2.1.1. Theoretical Foundations of Multimodal Learning
Multimodal learning operates via the brain’s parallel processing architecture, fundamentally anchored in Paivio’s (1971) Dual-Coding Theory (DCT) [
5]. This framework establishes that verbal and nonverbal inputs generate segregated yet interconnected memory representations, with empirical evidence confirming that auditory word forms and visual images create distinct but mutually reinforcing cognitive traces [
6]. These dual pathways enhance recall through two complementary neurocognitive mechanisms: (a) activating parallel neural routes to strengthen memory encoding, and (b) providing enriched retrieval cues—specifically through auditory and visual stimuli serving as cognitive anchors.

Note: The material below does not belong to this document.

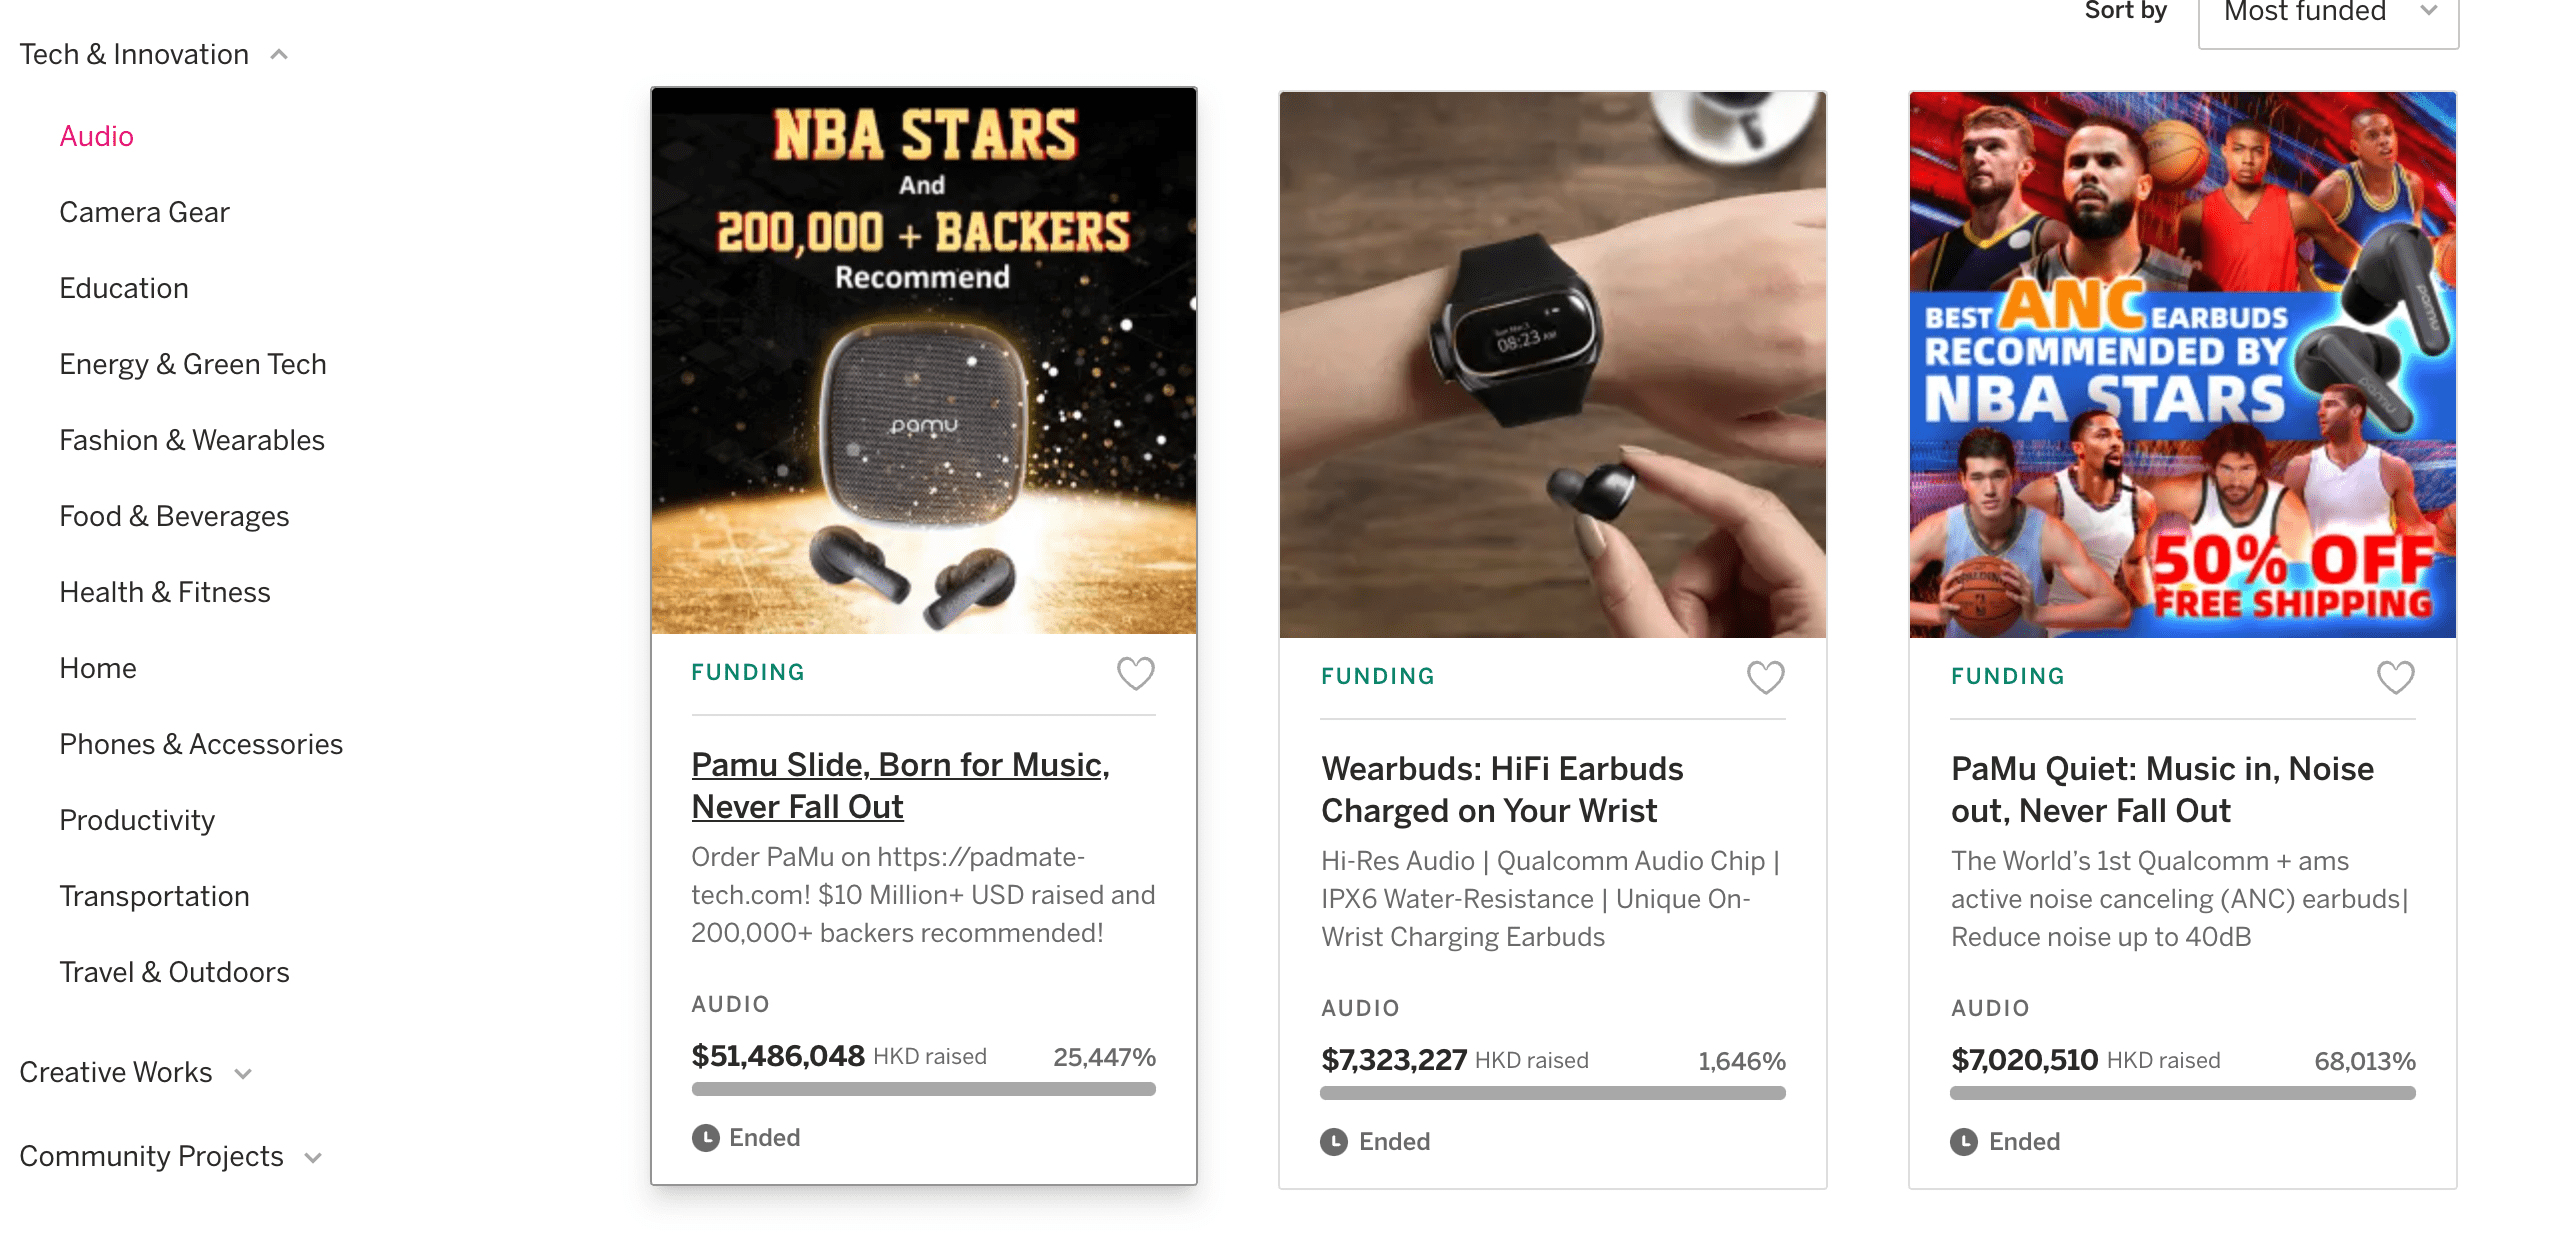Click the clock icon on Wearbuds card

click(x=1334, y=1142)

Building upon these principles, Mayer and Moreno’s Cognitive Theory of Multimedia Learning (CTML) [
7] provides an evidence-based instructional design framework comprising three core processes: (1) visual and auditory channels independently process pictorial and verbal information; (2) limited working memory capacity constrains information intake; and (3) active cognitive integration synthesizes multisensory inputs. These mechanisms collectively resolve the fundamental tension between multimodal stimulation and cognitive load constraints, thereby enabling efficient knowledge construction.
This integrated theoretical foundation offers robust scaffolding for the empirical investigation of sensory-mediated learning. In the present study, we operationalize auditory and visual stimuli within cognitive retrieval paradigms to systematically examine unimodal (auditory-only or visual-only) and multimodal (audiovisual) processing conditions.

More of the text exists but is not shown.